• [What is needed]: The records below need to be copied in full. Match them exactly.

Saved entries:
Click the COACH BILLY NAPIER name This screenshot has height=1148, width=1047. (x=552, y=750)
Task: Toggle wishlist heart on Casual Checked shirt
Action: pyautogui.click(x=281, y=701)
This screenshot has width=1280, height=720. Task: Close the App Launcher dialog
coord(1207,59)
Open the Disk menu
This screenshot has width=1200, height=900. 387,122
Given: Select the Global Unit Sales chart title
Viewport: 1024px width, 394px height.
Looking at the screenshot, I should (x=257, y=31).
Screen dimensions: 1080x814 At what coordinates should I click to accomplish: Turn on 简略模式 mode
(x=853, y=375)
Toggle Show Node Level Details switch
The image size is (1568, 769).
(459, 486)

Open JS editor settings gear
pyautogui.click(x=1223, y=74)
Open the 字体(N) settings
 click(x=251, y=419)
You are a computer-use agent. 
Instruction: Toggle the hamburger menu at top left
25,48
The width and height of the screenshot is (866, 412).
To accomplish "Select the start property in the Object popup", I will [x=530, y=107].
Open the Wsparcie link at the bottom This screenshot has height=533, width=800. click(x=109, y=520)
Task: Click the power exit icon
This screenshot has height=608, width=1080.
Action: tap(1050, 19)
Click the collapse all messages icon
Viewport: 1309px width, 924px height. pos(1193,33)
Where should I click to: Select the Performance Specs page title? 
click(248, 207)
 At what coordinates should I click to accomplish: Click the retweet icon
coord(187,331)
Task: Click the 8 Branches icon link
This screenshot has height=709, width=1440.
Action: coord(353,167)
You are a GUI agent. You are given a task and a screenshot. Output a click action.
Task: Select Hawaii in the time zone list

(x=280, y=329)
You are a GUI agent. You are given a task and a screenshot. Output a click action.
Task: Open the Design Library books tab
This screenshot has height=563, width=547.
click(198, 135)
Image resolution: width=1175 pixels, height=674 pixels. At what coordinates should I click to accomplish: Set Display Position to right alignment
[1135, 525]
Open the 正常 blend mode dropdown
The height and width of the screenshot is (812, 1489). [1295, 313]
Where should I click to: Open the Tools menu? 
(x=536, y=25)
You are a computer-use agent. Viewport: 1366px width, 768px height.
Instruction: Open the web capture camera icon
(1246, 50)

• [Exercise output]:
Click the COACH BILLY NAPIER name This screenshot has height=1148, width=1047. (x=552, y=750)
Task: Toggle wishlist heart on Casual Checked shirt
Action: pyautogui.click(x=281, y=701)
This screenshot has width=1280, height=720. Task: Close the App Launcher dialog
coord(1207,59)
Open the Disk menu
This screenshot has width=1200, height=900. 387,122
Given: Select the Global Unit Sales chart title
Viewport: 1024px width, 394px height.
Looking at the screenshot, I should (x=257, y=31).
Screen dimensions: 1080x814 At what coordinates should I click to accomplish: Turn on 简略模式 mode
(x=853, y=375)
Toggle Show Node Level Details switch
The image size is (1568, 769).
(459, 486)

Open JS editor settings gear
pyautogui.click(x=1223, y=74)
Open the 字体(N) settings
 click(x=251, y=419)
You are a computer-use agent. 
Instruction: Toggle the hamburger menu at top left
25,48
The width and height of the screenshot is (866, 412).
To accomplish "Select the start property in the Object popup", I will [x=530, y=107].
Open the Wsparcie link at the bottom This screenshot has height=533, width=800. click(x=109, y=520)
Task: Click the power exit icon
This screenshot has height=608, width=1080.
Action: tap(1050, 19)
Click the collapse all messages icon
Viewport: 1309px width, 924px height. pos(1193,33)
Where should I click to: Select the Performance Specs page title? 
click(248, 207)
 At what coordinates should I click to accomplish: Click the retweet icon
coord(187,331)
Task: Click the 8 Branches icon link
This screenshot has height=709, width=1440.
Action: coord(353,167)
You are a GUI agent. You are given a task and a screenshot. Output a click action.
Task: Select Hawaii in the time zone list

(x=280, y=329)
You are a GUI agent. You are given a task and a screenshot. Output a click action.
Task: Open the Design Library books tab
This screenshot has height=563, width=547.
click(198, 135)
Image resolution: width=1175 pixels, height=674 pixels. At what coordinates should I click to accomplish: Set Display Position to right alignment
[1135, 525]
Open the 正常 blend mode dropdown
The height and width of the screenshot is (812, 1489). [1295, 313]
Where should I click to: Open the Tools menu? 
(x=536, y=25)
You are a computer-use agent. Viewport: 1366px width, 768px height.
Instruction: Open the web capture camera icon
(1246, 50)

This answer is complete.